- Supplied passage -

Disability-based distinctions involving dependent coverage will be analyzed in the same fashion as disability-based distinctions in employee coverage. The ADA, however, does not require that the coverage accorded dependents be the same in scope as the coverage accorded employees. For example, a $100,000 benefit cap for employees but only a $50,000 for dependents, would be permitted.

Will There Be Future EEOC Guidance?

Yes. The EEOC plans to publish further guidance with an opportunity for public comment. Future guidance will address issues relating to wellness plans, and clarify issues related to the coverage of workers with substance abuse problems.

Resources

EEOC materials are available from the U.S. Equal Employment Opportunity Commission, 1801 L Street, N.W., Washington, D.C. 20507, (800) 669-4000 (Voice), (800) 800-3302 (TTY), or (800)669-EEOC (Publications-voice).

ADA Regional Disability and Business Technical Assistance Center Hotline, 800/949-4232 (voice/TTY).

This was written by Gwen Thayer Handelman, Associate Professor of Law, Washington and Lee University, School of Law, Lexington, Virginia.

This publication is taken from a more extensive review of the topic entitled "Health Benefit Plans and the ADA", which is currently available for purchase from your Regional Disability and Business Technical Assistance Center at 1-800-949-4232 (Voice/TTY), or from LRP Publications (specify Product #31015.HEALTH, 39 pp., $16) at Dept. NIDRR, PO Box 980, Horsham, PA, 19044-0980, phone (800) 341-7874, Fax 1-215-784-9639.

  • Funding Source—

This material was produced by the Program on Employment and Disability, School of Industrial and Labor Relations - Extension Division, Cornell University, and funded by a grant from the National Institute on Disability and Rehabilitation Research (grant #H133D10155). It has been reviewed for accuracy by the U.S. Equal Employment Opportunity Commission. However, opinions about the Americans with Disabilities Act (ADA) expressed in this material are those of the author, and do not necessarily reflect the viewpoint of the Equal Employment Opportunity Commission or the publisher. The Commission’s interpretations of the ADA are reflected in its ADA regulations (29 CFR Part 1630) and its Technical Assistance Manual for Title I of the Act.

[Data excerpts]
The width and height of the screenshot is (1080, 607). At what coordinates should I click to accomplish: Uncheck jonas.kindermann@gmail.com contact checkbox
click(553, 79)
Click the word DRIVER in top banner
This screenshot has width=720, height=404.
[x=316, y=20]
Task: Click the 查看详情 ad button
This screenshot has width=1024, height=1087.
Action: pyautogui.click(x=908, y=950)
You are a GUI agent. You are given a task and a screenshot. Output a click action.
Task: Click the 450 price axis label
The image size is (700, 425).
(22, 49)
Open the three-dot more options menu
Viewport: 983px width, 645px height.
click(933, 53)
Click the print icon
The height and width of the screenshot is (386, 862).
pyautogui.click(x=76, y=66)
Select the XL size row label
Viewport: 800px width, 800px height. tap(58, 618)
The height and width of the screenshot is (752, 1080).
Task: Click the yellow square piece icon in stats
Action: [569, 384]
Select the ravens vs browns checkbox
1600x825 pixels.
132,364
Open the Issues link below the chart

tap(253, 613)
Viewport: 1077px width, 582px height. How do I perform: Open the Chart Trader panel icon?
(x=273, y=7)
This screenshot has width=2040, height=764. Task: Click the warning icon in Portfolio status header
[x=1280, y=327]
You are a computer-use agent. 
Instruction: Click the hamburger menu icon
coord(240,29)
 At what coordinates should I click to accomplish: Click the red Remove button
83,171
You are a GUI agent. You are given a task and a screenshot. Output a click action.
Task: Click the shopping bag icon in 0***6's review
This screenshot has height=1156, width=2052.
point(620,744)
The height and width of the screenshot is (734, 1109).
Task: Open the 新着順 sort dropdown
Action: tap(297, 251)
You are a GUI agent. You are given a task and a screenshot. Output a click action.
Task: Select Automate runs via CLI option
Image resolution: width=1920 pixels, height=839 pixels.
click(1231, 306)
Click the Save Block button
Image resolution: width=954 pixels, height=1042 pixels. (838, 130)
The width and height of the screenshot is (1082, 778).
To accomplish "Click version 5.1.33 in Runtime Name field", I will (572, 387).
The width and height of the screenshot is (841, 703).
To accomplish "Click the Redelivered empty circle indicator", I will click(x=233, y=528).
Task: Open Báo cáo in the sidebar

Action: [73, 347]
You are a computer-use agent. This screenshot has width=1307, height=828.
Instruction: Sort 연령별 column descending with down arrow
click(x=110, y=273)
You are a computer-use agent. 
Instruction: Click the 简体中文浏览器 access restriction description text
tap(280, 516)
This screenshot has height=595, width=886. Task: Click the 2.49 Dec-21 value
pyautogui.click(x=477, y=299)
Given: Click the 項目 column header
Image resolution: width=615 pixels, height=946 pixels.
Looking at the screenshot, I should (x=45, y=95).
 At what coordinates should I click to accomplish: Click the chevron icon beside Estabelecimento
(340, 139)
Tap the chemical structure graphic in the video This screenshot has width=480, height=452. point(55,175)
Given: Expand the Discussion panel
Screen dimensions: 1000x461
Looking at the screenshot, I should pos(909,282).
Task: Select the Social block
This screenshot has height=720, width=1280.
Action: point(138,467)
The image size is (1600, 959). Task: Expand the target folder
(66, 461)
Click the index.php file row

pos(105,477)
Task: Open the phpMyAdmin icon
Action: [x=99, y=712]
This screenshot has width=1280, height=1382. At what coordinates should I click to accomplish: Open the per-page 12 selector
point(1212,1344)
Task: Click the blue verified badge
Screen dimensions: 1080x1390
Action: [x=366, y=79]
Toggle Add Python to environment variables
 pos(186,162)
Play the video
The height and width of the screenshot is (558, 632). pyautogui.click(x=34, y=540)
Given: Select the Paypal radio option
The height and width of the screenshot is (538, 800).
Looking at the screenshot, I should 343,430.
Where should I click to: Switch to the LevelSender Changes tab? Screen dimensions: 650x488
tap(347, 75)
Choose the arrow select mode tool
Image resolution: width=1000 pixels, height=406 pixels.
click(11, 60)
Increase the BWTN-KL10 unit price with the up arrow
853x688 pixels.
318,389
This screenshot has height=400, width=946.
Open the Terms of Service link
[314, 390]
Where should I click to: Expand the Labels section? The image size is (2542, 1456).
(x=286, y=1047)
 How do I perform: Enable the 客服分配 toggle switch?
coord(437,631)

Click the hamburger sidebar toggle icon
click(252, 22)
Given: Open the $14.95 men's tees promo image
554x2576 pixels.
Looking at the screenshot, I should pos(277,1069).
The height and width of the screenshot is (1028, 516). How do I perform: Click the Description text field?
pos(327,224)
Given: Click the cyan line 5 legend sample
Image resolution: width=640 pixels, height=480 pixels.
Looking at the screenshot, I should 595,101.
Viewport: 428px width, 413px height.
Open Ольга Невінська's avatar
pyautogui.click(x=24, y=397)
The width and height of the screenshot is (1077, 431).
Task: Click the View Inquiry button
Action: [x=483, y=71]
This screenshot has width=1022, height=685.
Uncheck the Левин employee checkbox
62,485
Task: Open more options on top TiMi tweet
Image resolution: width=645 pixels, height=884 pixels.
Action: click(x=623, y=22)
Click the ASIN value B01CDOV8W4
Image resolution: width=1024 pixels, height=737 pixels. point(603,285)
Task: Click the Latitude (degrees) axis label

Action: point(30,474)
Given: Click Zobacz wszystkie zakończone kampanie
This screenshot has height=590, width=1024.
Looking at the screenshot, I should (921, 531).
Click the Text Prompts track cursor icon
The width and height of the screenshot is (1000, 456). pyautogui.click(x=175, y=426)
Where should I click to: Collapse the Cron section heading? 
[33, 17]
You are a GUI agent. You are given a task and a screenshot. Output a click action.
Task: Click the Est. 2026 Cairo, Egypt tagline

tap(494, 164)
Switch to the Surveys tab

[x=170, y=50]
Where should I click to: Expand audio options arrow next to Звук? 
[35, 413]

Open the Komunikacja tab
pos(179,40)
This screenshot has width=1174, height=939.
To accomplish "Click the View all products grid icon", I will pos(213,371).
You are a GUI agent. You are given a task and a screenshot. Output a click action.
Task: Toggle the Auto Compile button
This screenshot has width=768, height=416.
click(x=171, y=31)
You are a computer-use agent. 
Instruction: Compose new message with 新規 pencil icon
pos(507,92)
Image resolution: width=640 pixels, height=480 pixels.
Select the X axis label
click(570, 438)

- Exercise goal -
In the passage on health benefit plans and the ADA, begin at "Yes. The EEOC" and stop after "Law, Lexington, Virginia.". Reproduce that span with "wellness plans" swapped for "retirement plans". These rows have no connection to the passage on health benefit plans and the ADA.

- Final answer -
Yes. The EEOC plans to publish further guidance with an opportunity for public comment. Future guidance will address issues relating to retirement plans, and clarify issues related to the coverage of workers with substance abuse problems.

Resources

EEOC materials are available from the U.S. Equal Employment Opportunity Commission, 1801 L Street, N.W., Washington, D.C. 20507, (800) 669-4000 (Voice), (800) 800-3302 (TTY), or (800)669-EEOC (Publications-voice).

ADA Regional Disability and Business Technical Assistance Center Hotline, 800/949-4232 (voice/TTY).

This was written by Gwen Thayer Handelman, Associate Professor of Law, Washington and Lee University, School of Law, Lexington, Virginia.